> Lista de tarefas:
A - Responda com base no texto sobre Unidades de Planejamento:
(i) Que data aparece no início?
(ii) Segundo o texto, qual caso trouxe lições valiosas?
(iii) De qual arquiteto é o texto que o autor diz publicar a seguir?
B - Retome o texto sobre Unidades de Planejamento logo após a última frase apresentada.

> Trecho exibido:
+ + + +

18 de fev. de 2007

Unidades de Planejamento

No furor da elaboração dos Planos Diretores no Brasil, fato solenemente ignorado pela maioria dos arquitetos, o caso de Itaúna trouxe lições valiosas. Publico, a seguir, texto do arquiteto Rogério Palhares, dos mais respeitados urbanistas do estado, no qual esclarece e fundamenta a sua postura conceitual diante da tarefa. Ressalto que trata-se de um texto para comunicação com a população, o que demanda linguagem e abordagem adequadas ao leitor leigo. Entretanto, questiono no post seguinte, o princípio básico adotado para a análise da cidade.

+ + + +

> Dados extraídos:
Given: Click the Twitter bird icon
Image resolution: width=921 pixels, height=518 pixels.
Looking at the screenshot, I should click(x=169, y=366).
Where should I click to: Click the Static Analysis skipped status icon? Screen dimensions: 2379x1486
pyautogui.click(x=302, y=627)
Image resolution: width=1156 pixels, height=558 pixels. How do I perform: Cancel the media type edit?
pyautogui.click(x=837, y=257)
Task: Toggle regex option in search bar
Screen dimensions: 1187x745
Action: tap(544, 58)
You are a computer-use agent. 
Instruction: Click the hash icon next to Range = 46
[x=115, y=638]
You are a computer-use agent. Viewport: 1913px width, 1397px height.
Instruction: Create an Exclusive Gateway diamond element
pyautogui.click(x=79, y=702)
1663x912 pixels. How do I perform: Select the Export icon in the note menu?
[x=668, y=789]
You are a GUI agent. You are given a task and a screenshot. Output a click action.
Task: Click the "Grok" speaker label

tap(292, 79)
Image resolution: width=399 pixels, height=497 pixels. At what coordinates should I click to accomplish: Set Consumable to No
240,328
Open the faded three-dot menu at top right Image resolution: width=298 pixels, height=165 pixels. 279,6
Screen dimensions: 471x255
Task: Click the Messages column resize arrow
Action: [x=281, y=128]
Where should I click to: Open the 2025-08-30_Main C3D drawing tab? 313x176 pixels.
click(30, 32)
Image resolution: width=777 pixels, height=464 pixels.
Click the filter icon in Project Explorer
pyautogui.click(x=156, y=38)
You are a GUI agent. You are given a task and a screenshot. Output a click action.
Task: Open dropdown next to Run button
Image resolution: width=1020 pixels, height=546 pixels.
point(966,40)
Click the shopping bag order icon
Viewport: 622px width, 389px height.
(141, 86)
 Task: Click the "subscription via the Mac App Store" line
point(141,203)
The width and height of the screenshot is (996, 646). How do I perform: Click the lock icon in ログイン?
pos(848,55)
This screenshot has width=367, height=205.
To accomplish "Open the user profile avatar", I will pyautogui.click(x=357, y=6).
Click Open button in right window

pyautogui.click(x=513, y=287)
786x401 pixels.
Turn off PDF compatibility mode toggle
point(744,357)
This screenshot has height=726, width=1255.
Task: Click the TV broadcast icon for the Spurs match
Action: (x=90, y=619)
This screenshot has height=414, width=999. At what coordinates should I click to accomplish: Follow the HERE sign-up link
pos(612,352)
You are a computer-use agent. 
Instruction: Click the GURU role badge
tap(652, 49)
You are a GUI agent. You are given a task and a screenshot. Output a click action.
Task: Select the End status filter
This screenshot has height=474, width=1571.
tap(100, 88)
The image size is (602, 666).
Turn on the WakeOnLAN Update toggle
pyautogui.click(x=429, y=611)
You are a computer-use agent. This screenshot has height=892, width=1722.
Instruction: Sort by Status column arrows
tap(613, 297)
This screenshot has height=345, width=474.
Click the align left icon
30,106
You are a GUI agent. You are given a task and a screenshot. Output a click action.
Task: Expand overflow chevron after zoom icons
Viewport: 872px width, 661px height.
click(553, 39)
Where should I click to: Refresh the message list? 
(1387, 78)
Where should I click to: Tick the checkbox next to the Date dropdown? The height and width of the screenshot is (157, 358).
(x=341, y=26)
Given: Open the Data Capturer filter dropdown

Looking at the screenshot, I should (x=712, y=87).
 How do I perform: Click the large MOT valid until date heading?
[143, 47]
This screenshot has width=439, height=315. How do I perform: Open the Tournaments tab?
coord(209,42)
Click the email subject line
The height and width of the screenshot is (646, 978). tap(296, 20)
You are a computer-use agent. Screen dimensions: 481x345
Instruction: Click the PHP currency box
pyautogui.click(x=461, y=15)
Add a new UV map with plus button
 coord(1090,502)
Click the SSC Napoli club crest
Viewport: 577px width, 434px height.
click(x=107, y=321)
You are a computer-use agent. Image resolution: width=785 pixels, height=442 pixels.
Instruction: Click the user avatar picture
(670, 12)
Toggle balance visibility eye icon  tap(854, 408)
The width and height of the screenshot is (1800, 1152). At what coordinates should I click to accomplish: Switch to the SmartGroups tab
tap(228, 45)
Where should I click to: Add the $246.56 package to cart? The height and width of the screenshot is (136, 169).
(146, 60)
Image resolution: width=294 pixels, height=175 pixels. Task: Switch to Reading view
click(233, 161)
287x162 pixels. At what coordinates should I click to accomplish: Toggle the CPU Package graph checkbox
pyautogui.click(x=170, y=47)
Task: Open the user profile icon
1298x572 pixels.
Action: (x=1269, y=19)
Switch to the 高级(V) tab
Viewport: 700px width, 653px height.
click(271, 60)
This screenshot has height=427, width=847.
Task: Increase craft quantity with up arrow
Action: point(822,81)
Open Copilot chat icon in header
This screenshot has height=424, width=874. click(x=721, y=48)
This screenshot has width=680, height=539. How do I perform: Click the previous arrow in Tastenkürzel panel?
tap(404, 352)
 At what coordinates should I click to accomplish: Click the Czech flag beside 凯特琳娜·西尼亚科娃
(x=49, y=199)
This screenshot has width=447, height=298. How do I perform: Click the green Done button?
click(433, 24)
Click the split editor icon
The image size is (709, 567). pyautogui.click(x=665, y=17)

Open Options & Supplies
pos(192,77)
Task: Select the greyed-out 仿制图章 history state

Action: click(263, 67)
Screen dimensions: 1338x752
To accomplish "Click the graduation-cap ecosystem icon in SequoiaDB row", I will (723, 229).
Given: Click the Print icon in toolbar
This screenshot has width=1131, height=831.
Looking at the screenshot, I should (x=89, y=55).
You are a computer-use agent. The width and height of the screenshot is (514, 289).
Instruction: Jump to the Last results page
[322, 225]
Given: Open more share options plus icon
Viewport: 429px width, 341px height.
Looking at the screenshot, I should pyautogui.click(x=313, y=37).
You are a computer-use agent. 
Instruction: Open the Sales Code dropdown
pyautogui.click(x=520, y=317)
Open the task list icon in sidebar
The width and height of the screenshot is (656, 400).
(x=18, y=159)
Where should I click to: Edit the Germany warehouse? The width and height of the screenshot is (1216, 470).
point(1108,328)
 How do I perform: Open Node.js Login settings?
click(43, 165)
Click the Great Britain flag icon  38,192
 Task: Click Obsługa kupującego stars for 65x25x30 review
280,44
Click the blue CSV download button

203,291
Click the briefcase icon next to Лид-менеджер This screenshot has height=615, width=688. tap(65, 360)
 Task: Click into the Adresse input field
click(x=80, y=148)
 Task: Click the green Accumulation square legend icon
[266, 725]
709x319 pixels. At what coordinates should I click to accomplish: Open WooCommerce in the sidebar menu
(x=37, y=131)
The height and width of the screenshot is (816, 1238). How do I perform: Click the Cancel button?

+ + + +

> Respostas às tarefas:
A -
(i) 18 de fev. de 2007.
(ii) O caso de Itaúna.
(iii) Do arquiteto Rogério Palhares.

B -
Sobre Bacias Hidrográficas como Unidade de Planejamento
Plano Diretor Participativo de Itaúna

por Rogério Palhares*

Sempre que se vai planejar a ocupação de um território, de uma cidade, de um município, um primeiro procedimento usual consiste em dividir a área a ser estudada em partes, para facilitar a compreensão dos problemas em cada local, definir prioridades e organizar as futuras intervenções. Num segundo momento é necessário juntar essas partes para se tentar entender a relação entre elas, pois muitas vezes os problemas de um bairro, por exemplo, tem origens em outro, ou o problema a ser enfrentado se refere à um conjunto de bairros ou à cidade como um todo.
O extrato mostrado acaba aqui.